▸ ACTIVITY
Search term "Given": please copy every line of the records below that contains it.

Dataset excerpts

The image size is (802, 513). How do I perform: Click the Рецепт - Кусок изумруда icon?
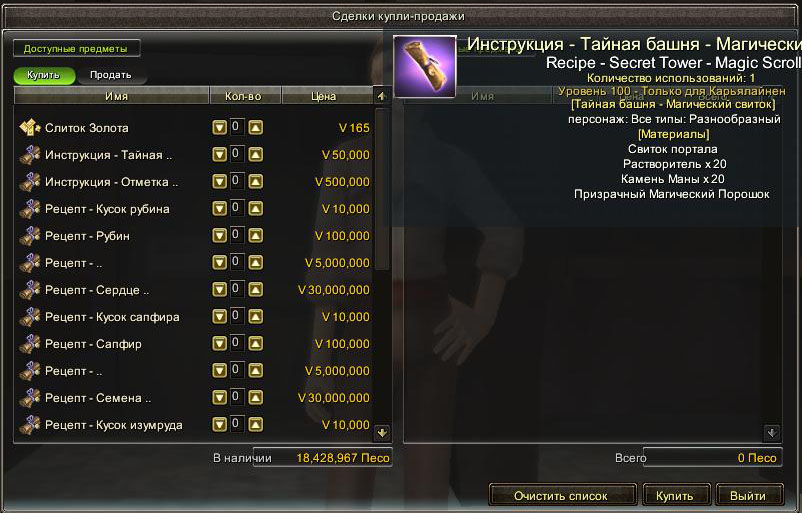[x=30, y=425]
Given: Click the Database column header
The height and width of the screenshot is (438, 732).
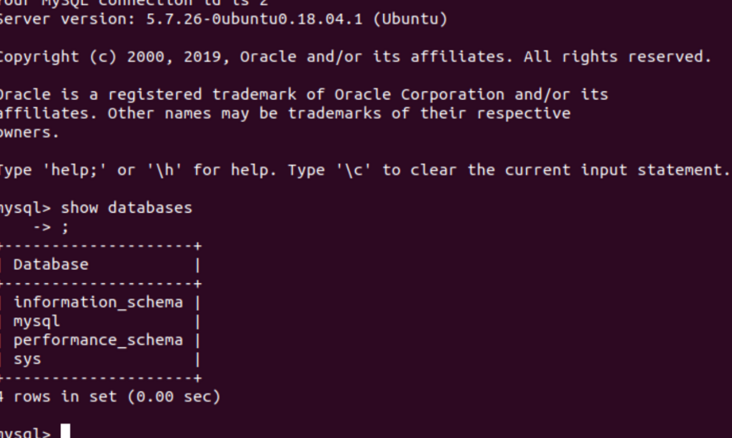Looking at the screenshot, I should (x=51, y=264).
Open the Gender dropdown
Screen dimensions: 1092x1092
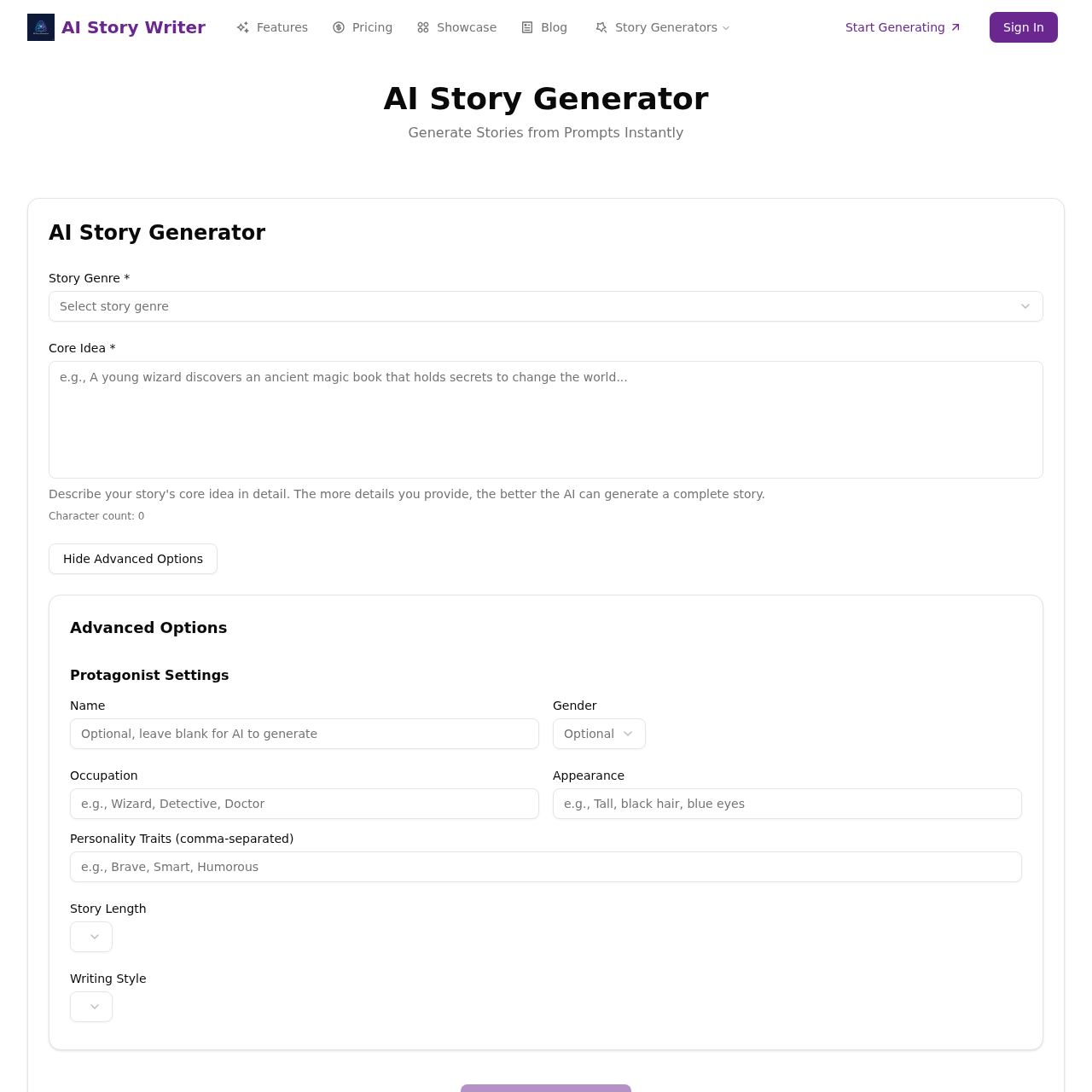[x=599, y=734]
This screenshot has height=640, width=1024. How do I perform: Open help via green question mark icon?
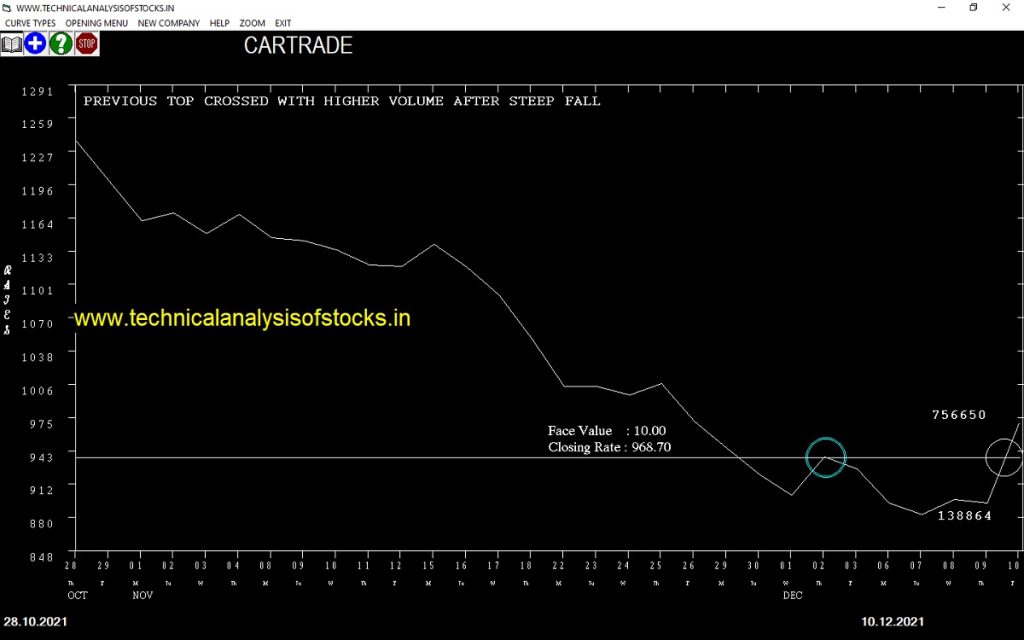click(61, 43)
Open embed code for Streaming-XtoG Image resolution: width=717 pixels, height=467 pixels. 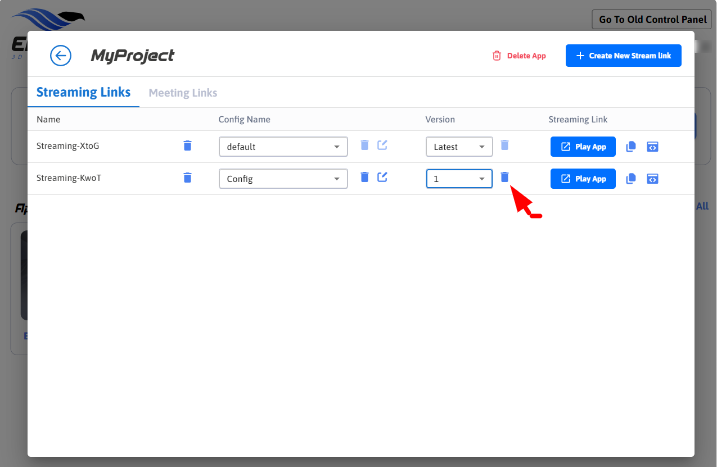pyautogui.click(x=652, y=146)
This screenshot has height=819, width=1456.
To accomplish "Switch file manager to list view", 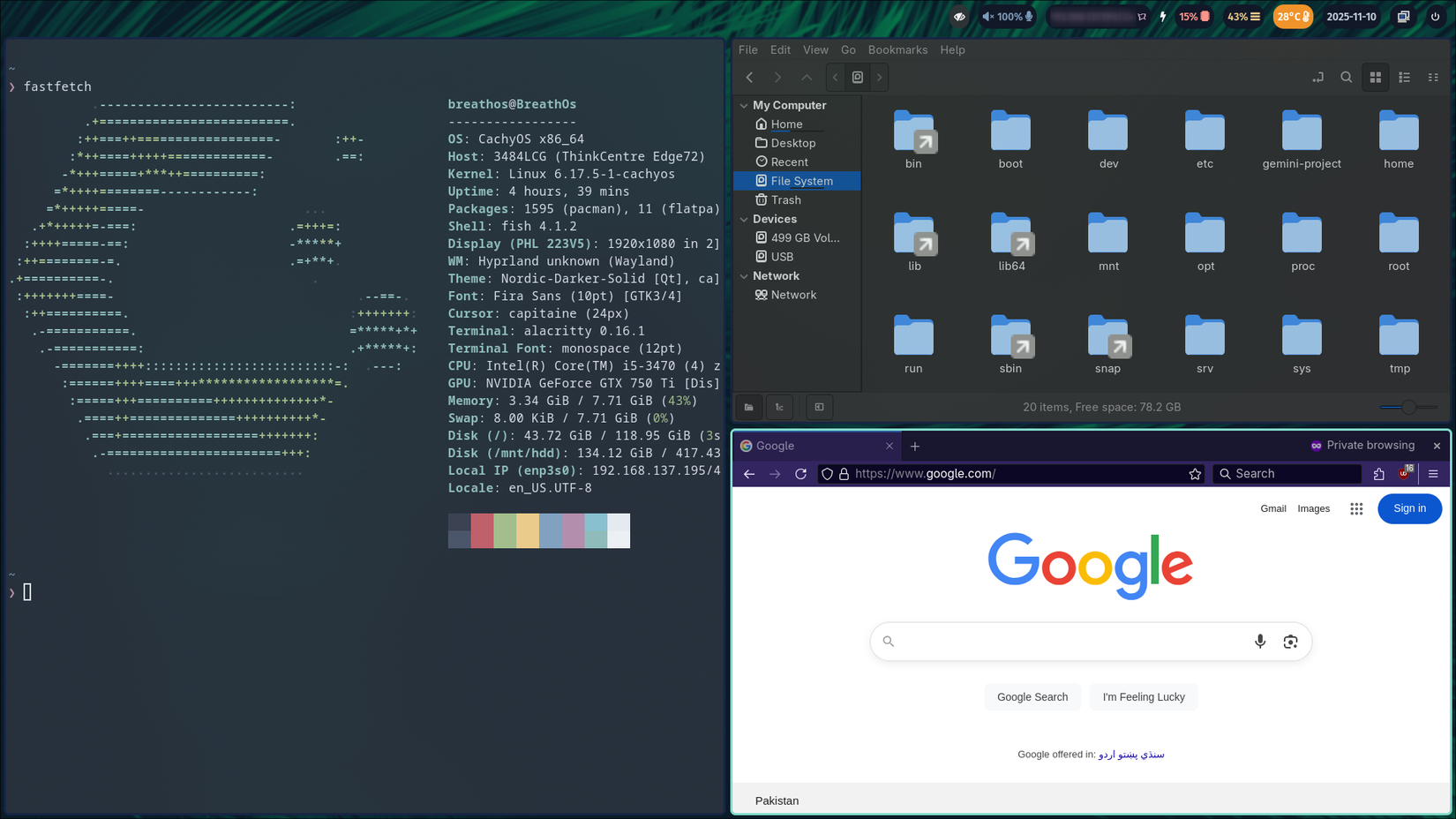I will pyautogui.click(x=1404, y=78).
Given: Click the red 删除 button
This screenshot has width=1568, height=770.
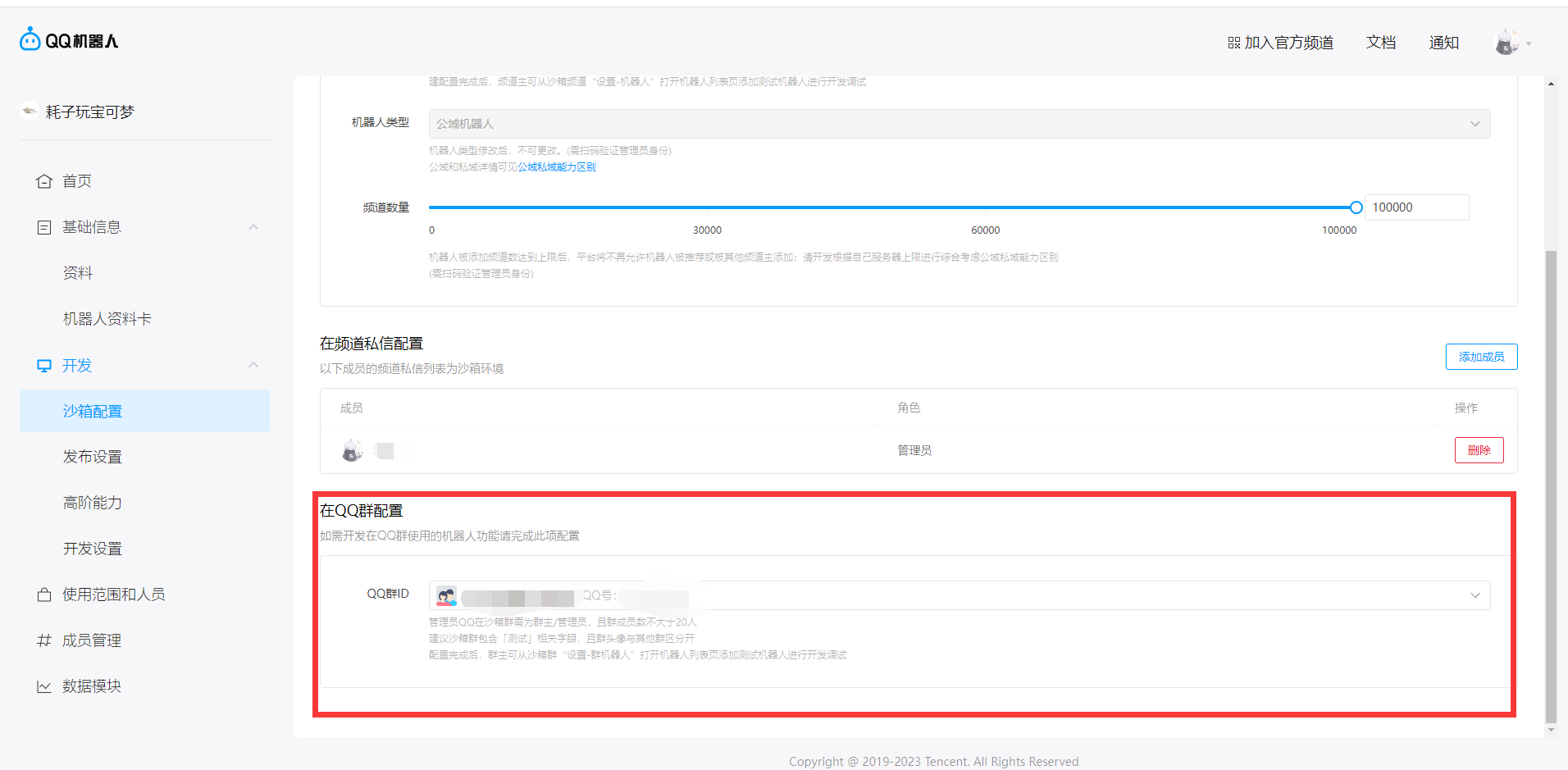Looking at the screenshot, I should click(1479, 450).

▸ RESULT OF THIS EXERCISE
Given: Click the Database column header
Given: Click the red 删除 button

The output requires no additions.